The machine learning approach provides a useful tool when the amount of data is very large and a model is not available to explain the generation and relation of the data set. It provides a set of practical applications for solving problems and applying various techniques in automatic data extraction and setting. This technique fills the gap between theory and practice, providing a strong reference for academicians, researchers, and practitioners. Also it covers exploratory as well as predictive modelling, deep and supervised learning, image analysis etc., which form a fruitful branch of machine learning in their own right. This extends beyond the design of non-linear algorithms to encompass also their evaluation, a critical and often neglected area of research, yet a critical stage in practical applications.

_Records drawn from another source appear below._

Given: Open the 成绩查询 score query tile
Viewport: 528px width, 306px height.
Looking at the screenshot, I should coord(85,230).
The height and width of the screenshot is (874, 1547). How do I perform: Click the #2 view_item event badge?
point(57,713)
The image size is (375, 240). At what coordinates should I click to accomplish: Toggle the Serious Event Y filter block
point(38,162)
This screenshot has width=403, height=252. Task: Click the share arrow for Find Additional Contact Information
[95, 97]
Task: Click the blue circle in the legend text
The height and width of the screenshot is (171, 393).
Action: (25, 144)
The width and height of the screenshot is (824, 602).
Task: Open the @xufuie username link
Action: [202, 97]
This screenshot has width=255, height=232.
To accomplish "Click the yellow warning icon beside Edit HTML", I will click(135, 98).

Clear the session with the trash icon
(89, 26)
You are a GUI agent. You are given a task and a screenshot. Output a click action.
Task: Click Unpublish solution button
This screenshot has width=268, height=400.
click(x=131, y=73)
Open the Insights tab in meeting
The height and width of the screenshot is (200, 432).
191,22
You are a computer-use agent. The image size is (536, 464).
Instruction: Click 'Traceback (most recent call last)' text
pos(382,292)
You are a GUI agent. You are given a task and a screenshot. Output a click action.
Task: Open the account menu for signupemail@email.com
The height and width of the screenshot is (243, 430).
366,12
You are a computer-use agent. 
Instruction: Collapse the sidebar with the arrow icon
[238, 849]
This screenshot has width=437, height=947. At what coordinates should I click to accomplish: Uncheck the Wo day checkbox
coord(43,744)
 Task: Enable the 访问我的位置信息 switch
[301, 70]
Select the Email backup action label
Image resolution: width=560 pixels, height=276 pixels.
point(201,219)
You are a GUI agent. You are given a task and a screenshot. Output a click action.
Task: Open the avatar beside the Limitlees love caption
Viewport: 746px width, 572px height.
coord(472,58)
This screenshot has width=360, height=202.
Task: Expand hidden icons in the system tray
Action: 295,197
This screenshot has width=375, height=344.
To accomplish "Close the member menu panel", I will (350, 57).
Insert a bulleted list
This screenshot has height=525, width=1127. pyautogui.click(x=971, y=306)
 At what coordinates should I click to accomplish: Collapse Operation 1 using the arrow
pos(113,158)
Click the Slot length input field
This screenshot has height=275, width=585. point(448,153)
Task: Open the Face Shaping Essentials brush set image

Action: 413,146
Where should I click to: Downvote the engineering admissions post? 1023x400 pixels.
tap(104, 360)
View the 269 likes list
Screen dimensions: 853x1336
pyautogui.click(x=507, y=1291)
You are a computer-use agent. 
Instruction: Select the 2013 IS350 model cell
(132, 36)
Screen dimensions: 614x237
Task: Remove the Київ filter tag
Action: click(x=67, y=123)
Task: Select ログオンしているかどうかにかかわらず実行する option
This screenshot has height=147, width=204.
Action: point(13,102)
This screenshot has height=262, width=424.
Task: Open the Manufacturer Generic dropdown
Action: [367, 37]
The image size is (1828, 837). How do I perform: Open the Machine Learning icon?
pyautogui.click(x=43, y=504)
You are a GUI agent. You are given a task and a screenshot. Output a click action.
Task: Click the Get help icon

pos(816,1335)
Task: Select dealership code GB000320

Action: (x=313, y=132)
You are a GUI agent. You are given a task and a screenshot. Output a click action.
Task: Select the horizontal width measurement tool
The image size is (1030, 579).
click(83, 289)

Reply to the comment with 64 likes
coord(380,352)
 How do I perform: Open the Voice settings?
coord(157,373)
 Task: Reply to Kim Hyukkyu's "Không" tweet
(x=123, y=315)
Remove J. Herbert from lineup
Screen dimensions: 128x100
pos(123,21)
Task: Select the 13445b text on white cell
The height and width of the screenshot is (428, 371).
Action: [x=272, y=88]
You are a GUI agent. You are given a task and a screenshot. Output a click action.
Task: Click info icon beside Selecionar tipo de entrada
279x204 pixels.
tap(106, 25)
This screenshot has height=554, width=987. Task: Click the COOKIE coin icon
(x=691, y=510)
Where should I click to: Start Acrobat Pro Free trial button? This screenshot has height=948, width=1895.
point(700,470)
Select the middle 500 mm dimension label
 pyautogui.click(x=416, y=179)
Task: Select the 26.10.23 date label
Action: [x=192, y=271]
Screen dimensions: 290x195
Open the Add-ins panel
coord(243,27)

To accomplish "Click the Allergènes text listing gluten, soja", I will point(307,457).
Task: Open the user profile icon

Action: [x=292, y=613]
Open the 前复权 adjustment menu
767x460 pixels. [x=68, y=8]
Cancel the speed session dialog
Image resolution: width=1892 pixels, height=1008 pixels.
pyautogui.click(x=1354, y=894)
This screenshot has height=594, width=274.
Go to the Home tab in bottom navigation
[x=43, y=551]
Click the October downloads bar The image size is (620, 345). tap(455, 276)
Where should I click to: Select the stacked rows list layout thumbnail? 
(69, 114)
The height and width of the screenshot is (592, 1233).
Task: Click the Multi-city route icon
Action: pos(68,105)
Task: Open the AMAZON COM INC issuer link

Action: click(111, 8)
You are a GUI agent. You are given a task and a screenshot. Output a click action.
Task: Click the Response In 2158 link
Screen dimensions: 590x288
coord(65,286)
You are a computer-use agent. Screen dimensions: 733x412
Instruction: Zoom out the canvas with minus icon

This is an ideal platform for researchers to come up with innovative ideas and approaches in the area of machine learning using these applied soft computing strategies. This gains much importance since it directly impacts the real life problem.
The issue will carry revised and substantially extended versions of selected papers presented at the International Conference for Phoenixes on Emerging Current Trends in Engineering and Management (PECTEAM-2018), but we also strongly encourage researchers unable to participate in the conference to submit articles for this call.
Suitable topics include, but are not limited, to the following:
- Pattern analysis
- Pattern recognition
- Performance evaluation of Recognition
- Deep Learning
- Optimization for deep learning
- Supervised learning
- Unsupervised learning
- Feature representation
- Content Based Image Retrieval
- Video surveillance
- Tumour Detection
- Health care System
Manuscripts due by: 20 May, 2018
Notification to authors: 1 August, 2018
Final versions due by: 20 October, 2018